Wednesday.—Brer FOX turned up today, unexpectedly. So did MAURICE HEALY, even more unexpectedly. Irish Sunday Closing Bill under discussion. Great bulk of Irish Members in favour of it. First note of discord introduced by Windbag SEXTON. Belfast Publicans, who find their business threatened, insist that he shall oppose the Bill; does so accordingly, separating himself from his party. Brer FOX quickly seized the opportunity; he, too, on he side of the Publicans, who hold the purse, and, money (like some of their customers) is tight. So PARNELL lavishly compliments Windbag SEXTON on his "large and patriotic view"; hisses out his scorn for the Liberal Party; declares that Ireland abhors the measure, which he calls a New Coercion Bill.

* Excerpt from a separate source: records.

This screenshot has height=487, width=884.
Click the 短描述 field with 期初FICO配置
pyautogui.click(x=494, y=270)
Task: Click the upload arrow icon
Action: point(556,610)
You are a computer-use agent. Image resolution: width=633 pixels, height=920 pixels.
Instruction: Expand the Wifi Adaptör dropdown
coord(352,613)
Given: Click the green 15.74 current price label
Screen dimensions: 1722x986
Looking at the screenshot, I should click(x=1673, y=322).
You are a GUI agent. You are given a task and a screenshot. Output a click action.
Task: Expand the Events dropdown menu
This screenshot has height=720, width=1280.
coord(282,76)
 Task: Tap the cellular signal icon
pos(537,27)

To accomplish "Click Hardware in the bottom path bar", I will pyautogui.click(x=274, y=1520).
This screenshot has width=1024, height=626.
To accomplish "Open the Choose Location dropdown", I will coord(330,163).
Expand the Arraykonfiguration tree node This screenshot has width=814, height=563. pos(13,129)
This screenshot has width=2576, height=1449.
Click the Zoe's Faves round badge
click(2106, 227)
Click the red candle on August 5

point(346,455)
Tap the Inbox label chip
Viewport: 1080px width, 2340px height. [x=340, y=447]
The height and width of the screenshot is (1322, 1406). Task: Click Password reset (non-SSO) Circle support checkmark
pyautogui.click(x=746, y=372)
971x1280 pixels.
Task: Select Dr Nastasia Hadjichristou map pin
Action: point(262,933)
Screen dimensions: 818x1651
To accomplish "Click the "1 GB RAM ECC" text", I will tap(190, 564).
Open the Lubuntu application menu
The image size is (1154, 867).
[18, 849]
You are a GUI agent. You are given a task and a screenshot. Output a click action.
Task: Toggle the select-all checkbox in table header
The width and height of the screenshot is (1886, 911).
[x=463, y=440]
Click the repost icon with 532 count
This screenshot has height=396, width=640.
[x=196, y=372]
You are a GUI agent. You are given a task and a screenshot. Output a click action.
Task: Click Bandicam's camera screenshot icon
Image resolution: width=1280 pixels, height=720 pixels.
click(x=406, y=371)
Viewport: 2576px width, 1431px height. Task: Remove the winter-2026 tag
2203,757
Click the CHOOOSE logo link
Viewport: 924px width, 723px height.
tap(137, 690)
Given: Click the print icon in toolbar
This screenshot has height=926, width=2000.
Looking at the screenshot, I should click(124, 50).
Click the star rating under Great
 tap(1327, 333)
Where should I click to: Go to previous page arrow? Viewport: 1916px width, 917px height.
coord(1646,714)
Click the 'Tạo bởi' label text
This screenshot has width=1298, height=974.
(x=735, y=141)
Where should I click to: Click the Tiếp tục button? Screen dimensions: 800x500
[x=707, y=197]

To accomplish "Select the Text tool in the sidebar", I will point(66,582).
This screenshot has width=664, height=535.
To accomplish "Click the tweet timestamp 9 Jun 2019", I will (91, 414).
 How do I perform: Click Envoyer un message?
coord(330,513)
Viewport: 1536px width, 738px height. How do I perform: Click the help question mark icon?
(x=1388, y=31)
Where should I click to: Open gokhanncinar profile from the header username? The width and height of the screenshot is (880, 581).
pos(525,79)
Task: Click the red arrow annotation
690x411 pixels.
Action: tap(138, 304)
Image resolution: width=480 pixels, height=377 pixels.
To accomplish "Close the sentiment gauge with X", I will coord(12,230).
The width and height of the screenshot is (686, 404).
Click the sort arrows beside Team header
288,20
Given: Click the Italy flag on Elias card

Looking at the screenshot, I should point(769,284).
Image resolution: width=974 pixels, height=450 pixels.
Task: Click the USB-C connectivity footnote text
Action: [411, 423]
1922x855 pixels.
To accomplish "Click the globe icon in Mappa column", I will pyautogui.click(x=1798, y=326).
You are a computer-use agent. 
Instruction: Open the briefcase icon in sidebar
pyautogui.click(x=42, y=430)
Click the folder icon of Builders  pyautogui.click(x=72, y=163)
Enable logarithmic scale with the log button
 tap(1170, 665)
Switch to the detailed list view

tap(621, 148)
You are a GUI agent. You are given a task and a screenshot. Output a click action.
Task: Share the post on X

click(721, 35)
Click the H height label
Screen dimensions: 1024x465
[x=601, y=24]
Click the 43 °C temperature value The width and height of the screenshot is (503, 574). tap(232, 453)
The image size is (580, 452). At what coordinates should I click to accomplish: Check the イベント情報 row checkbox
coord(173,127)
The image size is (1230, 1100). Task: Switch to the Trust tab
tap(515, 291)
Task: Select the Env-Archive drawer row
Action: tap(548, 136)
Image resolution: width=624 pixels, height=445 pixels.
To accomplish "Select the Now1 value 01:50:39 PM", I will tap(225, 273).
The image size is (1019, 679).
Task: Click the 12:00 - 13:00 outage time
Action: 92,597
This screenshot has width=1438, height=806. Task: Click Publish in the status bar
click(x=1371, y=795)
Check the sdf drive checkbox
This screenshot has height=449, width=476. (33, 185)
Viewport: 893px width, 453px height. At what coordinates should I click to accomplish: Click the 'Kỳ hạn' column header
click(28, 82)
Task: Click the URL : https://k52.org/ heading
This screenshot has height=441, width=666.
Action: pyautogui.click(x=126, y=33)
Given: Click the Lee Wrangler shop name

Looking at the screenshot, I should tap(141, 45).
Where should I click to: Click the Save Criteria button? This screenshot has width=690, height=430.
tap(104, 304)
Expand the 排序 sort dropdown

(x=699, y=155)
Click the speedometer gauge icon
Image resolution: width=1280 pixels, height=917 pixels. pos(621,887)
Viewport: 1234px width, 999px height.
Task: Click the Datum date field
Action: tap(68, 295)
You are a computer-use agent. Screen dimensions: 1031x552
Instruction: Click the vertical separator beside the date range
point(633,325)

The mildest-mannered Man. "The mildest-mannered Man."

Then, from bench below him, uprises a bent, slight figure, looking less like a man of war than most things. A low, quiet voice, sounds clearly through the House, and Mr. MAURICE HEALY is discovered denying Brer FOX'S right to speak on this or any other public question for the constituency of Cork.

"If he has any doubt on this subject," the mild-looking young man continued, "let him keep the promise he made to me about contesting the seat."

That was all; only two sentences; but the thundering cheers that rang through House told how they had gone home.

Business done.—Irish Sunday Closing Bill read Second Time.


Friday.—GRANDOLPH looked in for few minutes before dinner. A little difficulty with doorkeeper. So disguised under beard, that failed to recognise him; thought he was a stranger, bound for the Gallery. But when GRANDOLPH turned, and glared on him, saw his mistake as in a flash of lightning.

"Same eyes, anyhow," said Mr. JARRATT, getting back to the safety of his chair with alacrity.

GRANDOLPH sat awhile in corner seat, stroking his beard, to the manifest chagrin of his jilted moustache.

"Awfully dull," he said. "Glad I'm off to other climes; don't know whether I shall come back at all. If Mashonaland wants a King, and insists upon my accepting the Crown, not sure I shall refuse."

"GRANDOLPH seems hipped," said WARING, watching him as he swung through the Lobby. "It's the beard. Never been the same man since he grew it.

"There was a Young Man with a beard,

Who said, 'It is just as I feared!

Two Owls and a Hen, four Larks and a Wren,

Have all built their nests in my beard.'"

Business done.—Committee on Irish Land Bill Dropping into Poetry, again.